> _WHAT IS BEING ASKED_
Which lines of the records contain the word "diocèse"? Show each of them.

> _INFORMATION_
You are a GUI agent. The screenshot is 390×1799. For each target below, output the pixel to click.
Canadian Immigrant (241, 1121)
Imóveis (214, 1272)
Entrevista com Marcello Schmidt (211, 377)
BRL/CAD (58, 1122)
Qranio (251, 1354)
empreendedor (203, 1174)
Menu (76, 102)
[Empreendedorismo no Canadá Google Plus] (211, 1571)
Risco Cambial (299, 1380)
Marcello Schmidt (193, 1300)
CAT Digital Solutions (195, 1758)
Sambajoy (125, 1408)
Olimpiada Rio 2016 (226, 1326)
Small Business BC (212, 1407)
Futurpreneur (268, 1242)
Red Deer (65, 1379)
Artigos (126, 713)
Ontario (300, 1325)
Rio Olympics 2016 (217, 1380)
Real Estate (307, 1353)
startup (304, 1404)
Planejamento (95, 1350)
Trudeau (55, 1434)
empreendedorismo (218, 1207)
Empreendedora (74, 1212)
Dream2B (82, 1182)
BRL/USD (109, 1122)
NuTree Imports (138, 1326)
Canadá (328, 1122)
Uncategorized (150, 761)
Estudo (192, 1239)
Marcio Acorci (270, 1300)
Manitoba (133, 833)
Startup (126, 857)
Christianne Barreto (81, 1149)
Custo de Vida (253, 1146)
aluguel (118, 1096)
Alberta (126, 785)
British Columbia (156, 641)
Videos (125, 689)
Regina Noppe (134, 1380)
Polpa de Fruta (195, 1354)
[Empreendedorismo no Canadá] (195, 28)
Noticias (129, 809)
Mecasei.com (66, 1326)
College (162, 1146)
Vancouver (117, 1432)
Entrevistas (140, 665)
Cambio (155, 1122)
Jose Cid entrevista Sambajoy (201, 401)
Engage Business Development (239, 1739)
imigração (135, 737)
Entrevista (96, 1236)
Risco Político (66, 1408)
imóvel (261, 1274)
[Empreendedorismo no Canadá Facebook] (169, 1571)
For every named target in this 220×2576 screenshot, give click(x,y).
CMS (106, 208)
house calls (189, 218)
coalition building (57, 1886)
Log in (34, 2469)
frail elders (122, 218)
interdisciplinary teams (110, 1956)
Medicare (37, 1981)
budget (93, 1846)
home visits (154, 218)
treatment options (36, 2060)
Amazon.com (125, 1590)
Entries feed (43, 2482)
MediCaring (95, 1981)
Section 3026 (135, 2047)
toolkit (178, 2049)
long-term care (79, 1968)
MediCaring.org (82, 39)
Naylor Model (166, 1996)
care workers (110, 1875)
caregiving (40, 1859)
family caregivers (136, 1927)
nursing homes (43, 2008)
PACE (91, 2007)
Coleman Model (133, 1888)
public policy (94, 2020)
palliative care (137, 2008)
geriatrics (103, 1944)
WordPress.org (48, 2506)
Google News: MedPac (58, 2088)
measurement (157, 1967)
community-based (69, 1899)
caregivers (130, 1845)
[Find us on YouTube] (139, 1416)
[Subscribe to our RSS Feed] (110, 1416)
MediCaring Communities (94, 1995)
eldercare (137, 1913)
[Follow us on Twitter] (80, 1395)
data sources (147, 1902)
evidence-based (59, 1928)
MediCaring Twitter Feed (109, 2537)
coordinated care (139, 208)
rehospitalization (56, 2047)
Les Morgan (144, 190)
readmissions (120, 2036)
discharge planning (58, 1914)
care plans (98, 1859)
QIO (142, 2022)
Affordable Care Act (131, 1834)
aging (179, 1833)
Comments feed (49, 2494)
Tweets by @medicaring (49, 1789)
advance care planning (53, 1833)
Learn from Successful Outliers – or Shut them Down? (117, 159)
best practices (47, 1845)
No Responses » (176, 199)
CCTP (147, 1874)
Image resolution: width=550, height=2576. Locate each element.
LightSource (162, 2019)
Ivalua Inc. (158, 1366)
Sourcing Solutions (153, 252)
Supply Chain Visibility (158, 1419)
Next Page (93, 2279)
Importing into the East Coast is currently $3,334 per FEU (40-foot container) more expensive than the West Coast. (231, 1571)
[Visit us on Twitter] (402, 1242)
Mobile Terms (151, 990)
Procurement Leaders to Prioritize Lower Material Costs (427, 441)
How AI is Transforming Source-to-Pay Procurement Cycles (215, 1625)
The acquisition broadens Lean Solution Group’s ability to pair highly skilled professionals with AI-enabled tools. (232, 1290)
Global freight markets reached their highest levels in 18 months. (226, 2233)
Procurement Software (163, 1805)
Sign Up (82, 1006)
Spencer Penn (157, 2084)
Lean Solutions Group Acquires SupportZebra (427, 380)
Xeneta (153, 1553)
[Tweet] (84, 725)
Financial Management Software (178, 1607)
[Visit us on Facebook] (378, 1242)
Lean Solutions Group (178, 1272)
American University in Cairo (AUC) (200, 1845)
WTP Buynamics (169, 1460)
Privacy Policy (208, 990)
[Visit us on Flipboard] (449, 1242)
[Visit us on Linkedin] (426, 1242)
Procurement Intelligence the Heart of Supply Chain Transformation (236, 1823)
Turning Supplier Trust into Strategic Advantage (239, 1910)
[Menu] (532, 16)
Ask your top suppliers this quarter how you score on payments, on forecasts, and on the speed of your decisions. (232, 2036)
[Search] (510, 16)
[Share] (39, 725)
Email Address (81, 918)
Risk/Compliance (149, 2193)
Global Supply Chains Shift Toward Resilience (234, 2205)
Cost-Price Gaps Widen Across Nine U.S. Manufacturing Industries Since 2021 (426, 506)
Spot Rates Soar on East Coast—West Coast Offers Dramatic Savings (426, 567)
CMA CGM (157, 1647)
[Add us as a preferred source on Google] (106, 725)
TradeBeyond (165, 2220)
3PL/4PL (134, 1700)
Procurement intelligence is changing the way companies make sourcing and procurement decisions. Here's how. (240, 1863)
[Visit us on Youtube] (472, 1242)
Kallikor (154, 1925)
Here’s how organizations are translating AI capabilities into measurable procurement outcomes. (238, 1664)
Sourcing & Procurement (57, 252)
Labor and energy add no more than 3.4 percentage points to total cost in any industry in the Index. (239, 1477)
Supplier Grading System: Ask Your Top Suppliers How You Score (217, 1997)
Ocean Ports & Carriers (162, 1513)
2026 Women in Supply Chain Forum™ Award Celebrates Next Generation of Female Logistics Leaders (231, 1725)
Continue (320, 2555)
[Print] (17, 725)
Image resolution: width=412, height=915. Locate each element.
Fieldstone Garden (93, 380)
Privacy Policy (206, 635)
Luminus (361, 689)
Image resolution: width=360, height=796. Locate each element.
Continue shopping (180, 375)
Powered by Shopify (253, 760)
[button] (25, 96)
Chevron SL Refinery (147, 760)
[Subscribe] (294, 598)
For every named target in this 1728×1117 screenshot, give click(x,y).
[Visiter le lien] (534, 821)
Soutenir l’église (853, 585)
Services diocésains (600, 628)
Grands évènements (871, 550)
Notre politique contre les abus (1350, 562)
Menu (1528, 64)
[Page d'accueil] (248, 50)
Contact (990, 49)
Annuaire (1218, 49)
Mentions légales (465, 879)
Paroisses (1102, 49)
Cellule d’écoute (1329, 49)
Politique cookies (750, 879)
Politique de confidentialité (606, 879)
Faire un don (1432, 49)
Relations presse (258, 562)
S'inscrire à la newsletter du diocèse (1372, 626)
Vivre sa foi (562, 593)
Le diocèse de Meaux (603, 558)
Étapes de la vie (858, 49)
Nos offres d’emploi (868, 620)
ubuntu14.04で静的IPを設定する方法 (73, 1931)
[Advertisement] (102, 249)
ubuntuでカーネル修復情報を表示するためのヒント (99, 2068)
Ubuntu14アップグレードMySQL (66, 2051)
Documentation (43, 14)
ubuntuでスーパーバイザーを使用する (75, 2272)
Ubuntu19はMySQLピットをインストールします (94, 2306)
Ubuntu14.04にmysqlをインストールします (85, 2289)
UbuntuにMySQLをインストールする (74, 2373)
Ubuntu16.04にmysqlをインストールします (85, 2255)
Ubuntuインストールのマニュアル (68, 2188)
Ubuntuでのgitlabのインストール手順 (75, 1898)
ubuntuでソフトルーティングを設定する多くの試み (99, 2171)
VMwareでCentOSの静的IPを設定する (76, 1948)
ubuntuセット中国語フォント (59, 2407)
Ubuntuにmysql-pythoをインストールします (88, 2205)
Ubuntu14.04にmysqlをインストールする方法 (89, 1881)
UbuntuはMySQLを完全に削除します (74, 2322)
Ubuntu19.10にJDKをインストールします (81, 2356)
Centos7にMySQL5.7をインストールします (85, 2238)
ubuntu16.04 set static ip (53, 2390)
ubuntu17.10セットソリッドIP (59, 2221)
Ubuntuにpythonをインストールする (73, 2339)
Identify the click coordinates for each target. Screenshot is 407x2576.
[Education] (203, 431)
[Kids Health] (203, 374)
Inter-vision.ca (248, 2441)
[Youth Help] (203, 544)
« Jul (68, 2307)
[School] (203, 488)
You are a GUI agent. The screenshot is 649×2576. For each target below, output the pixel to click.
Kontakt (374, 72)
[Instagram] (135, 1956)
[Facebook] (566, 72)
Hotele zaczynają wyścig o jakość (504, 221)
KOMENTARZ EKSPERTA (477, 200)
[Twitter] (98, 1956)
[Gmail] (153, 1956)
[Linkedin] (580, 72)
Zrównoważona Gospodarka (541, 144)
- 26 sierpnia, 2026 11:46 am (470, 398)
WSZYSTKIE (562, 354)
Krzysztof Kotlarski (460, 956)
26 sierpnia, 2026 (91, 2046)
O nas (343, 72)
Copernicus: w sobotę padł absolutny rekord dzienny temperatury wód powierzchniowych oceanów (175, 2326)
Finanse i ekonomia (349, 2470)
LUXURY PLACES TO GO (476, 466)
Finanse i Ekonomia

> _OUTPUT FOR THIS EXERCISE_
S'inscrire à la newsletter du diocèse (1372, 626)
Le diocèse de Meaux (603, 558)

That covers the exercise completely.